**AIM OF THE TASK**: State how many lines in the rows below contain the string "Instruction", counting only matches with the same capitalization. Reply with the number alone.

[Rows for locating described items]
*****

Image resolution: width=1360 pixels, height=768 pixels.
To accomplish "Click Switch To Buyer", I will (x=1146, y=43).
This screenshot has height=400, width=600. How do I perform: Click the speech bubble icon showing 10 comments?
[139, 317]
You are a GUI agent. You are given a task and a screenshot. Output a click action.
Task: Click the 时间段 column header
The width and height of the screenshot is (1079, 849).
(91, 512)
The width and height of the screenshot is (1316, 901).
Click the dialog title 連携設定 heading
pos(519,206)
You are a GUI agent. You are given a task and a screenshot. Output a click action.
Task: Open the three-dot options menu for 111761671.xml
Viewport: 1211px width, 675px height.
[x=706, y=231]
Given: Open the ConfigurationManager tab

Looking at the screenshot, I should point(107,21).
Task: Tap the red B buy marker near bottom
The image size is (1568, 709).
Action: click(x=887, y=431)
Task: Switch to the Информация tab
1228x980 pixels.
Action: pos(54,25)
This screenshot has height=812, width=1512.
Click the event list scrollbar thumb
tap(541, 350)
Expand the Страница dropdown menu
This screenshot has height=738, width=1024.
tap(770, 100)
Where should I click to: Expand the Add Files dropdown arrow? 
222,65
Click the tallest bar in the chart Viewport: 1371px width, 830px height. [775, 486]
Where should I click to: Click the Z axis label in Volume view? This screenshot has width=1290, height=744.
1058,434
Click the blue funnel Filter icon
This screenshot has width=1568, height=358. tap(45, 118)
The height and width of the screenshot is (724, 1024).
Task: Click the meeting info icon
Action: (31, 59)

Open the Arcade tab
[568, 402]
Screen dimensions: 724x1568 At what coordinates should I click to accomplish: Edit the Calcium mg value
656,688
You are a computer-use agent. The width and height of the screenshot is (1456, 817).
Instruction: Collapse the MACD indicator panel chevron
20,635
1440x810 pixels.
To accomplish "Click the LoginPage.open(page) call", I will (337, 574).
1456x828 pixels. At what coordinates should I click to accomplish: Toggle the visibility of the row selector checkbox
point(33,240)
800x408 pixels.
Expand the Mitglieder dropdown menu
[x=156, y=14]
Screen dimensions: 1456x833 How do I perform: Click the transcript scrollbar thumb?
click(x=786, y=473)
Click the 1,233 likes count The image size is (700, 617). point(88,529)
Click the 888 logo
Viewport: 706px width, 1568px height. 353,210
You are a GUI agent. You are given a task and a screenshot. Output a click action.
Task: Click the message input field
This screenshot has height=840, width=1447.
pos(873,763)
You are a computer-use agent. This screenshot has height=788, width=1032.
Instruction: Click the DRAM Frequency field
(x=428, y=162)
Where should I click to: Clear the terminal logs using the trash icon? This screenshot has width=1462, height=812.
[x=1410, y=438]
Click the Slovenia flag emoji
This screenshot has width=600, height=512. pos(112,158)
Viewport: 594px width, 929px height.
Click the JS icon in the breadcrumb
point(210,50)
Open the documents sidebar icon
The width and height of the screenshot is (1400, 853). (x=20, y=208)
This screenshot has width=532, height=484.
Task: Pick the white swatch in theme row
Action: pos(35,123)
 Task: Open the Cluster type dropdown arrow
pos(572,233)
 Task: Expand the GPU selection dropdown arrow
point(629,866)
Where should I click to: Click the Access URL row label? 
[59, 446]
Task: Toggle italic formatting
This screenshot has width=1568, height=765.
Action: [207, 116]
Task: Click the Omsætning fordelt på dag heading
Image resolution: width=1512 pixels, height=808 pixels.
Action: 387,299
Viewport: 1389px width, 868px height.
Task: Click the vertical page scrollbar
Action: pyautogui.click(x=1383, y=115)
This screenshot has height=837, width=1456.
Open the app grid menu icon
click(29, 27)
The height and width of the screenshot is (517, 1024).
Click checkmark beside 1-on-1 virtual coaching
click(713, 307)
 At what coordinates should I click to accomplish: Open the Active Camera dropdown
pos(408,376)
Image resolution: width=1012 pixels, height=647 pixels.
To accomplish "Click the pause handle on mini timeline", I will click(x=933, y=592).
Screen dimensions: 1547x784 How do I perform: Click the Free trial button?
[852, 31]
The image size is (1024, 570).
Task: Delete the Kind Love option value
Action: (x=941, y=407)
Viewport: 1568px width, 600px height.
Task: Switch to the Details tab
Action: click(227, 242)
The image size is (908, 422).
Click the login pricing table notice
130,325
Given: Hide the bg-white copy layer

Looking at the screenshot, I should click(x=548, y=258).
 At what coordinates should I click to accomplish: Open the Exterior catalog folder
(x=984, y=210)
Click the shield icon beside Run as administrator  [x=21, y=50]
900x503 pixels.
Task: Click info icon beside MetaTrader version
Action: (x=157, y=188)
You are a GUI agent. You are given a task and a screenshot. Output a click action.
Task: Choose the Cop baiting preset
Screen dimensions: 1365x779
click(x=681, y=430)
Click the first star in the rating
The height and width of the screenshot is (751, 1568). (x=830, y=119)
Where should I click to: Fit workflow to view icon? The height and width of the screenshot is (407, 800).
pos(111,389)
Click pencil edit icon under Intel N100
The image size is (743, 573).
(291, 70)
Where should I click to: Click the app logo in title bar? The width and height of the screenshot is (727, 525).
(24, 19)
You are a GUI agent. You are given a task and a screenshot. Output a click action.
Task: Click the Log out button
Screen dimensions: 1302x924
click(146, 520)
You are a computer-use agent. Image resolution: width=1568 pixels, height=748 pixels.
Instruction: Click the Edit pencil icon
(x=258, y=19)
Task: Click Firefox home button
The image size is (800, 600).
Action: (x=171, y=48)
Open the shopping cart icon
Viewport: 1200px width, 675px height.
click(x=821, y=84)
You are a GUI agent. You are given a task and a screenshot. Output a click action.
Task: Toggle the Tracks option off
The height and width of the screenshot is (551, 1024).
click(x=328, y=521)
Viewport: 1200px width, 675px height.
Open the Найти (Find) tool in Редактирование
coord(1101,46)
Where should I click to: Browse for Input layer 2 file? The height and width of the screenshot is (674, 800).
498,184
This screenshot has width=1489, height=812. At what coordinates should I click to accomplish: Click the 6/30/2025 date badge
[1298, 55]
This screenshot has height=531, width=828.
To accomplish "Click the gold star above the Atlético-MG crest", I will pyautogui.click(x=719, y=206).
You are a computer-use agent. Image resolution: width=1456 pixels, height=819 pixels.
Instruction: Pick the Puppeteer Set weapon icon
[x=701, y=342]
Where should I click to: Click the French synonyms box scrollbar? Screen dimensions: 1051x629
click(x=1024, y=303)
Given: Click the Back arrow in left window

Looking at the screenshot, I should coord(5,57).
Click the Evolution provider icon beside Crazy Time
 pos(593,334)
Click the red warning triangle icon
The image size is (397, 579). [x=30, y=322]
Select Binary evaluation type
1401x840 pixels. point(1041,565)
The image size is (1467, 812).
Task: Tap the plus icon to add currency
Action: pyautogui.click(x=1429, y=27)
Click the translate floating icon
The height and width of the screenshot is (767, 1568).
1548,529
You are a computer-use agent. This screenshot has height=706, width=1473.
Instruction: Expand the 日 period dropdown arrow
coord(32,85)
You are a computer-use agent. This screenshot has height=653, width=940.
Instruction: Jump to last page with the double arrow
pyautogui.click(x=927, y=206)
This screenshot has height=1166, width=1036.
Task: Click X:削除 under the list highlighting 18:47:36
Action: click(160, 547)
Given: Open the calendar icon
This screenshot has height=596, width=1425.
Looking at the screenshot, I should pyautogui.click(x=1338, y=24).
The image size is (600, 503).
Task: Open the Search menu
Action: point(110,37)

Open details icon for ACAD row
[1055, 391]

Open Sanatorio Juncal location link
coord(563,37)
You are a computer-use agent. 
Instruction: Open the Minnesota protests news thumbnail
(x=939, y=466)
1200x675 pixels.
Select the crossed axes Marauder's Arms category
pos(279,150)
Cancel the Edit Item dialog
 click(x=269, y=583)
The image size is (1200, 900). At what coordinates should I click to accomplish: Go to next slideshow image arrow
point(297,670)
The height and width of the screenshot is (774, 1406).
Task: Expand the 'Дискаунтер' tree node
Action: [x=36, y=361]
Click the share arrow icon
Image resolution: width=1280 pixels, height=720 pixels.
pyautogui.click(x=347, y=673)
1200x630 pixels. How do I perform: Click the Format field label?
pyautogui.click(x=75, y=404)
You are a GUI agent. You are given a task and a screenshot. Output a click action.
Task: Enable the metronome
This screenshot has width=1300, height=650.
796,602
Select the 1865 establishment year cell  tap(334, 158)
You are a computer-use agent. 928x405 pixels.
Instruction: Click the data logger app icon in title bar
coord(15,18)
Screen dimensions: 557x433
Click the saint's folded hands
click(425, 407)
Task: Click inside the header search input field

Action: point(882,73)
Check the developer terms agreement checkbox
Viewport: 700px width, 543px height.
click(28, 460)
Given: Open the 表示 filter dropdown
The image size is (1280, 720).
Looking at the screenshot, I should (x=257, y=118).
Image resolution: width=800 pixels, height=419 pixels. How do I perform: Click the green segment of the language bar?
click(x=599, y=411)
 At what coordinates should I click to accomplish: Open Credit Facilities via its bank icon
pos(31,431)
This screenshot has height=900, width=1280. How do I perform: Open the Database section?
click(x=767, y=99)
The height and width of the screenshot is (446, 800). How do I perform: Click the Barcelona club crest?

*****

**EXPECTED OUTPUT**: 8